*Problems to work on*:
[A] Which similarity scores does the post on semantic similarity below name, and what does it say each one means? List every one.
[B] Quote the post on semantic similarity below word for word, starting at "Lost in Translation" and ending at "document them here.".

*Excerpt to read*:
──────────
Lost in Translation
It’s been a while since I posted anything here. In addition to doubling up on my AI course load, I’ve been doing some work on the side for a colleague who’s VP of Development for an AI startup that does assessments. I’ve found some very interesting results in analyzing the semantic impact of machine translation, so I thought I’d document them here.
The Back Story
My friend has been grappling with a tough natural language processing problem, and he came to me to see if I could help out. He’s been using Microsoft’s open-source NLP DSSM, specifically Sent2Vec (S2V) to evaluate the semantic similarity between two sentences. At a high level, the way it works is that with input of an English sentence, S2V generates a 128-dimensional vector representing the semantics of the sentence. A parallel network then does the same for another sentence, generating another 128-dimensional vector. A similarity score is then generated by taking the cosine similarity of the two vectors (effectively a proxy for the angle between the vectors in multidimensional space). Sentences that are semantically identical would get a 1 (co-linear vectors). I’m new to NLP, so this part I’m not sure about, but from what I’ve read, a 0 score means orthogonality, which presumably means sentences that literally have nothing to do with one another. Finally, I’m also inferring that a -1 (180 degrees) would mean exact semantic opposites (whatever that entails).
──────────
*Information shown*:
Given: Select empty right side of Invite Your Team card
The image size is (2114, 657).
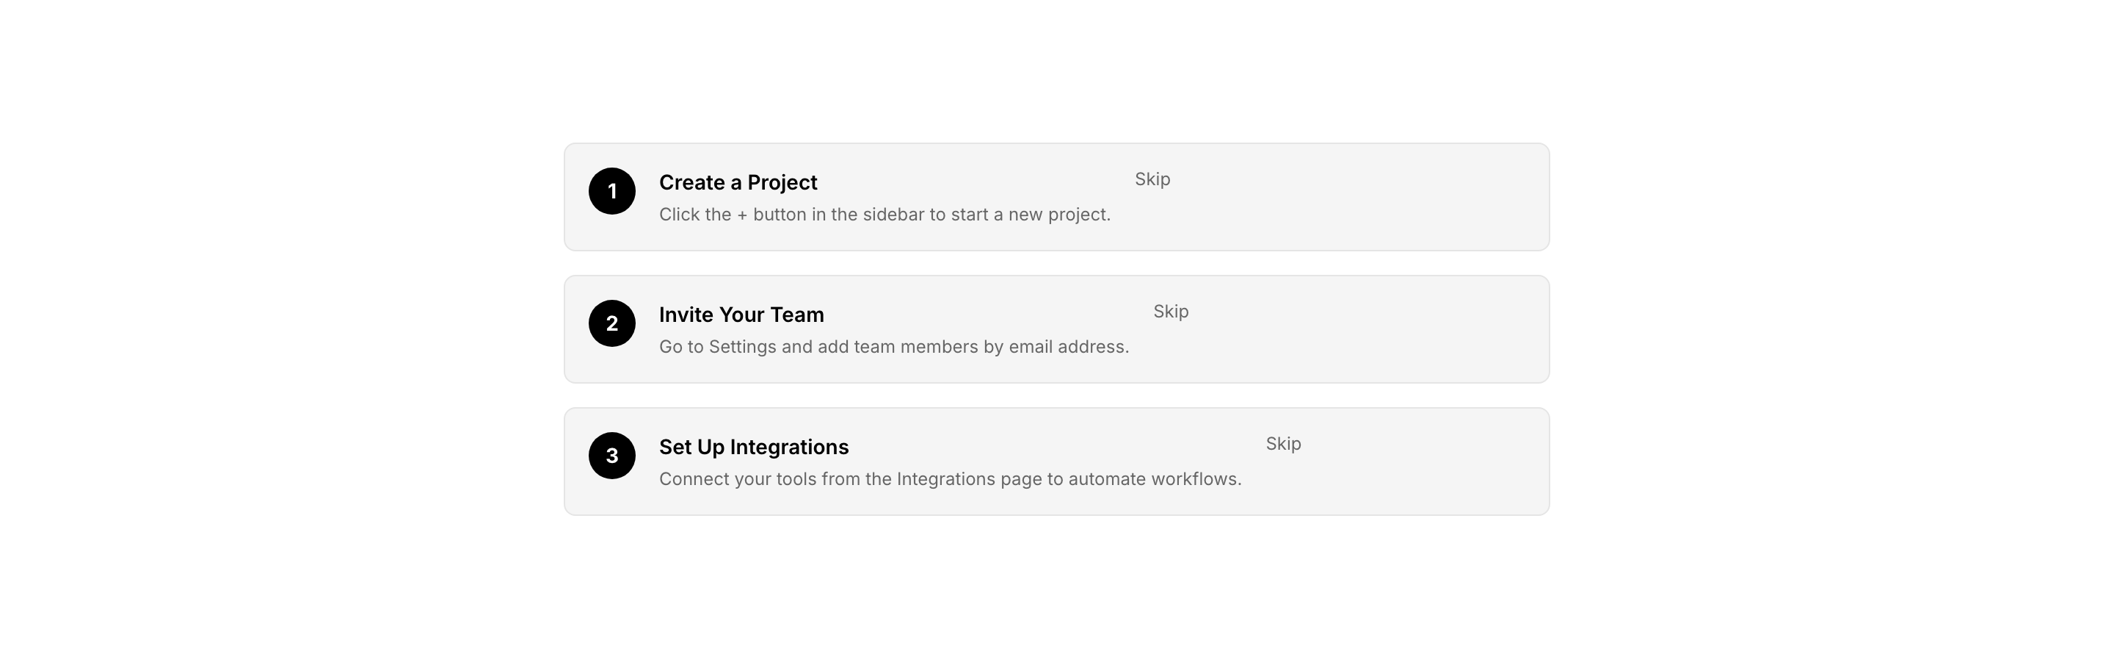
──────────
*Per-task answers*:
[A]
- 1: sentences that are semantically identical (co-linear vectors)
- 0: orthogonality, which presumably means sentences that have nothing to do with one another
- -1: 180 degrees, which would mean exact semantic opposites

[B]
Lost in Translation
It’s been a while since I posted anything here. In addition to doubling up on my AI course load, I’ve been doing some work on the side for a colleague who’s VP of Development for an AI startup that does assessments. I’ve found some very interesting results in analyzing the semantic impact of machine translation, so I thought I’d document them here.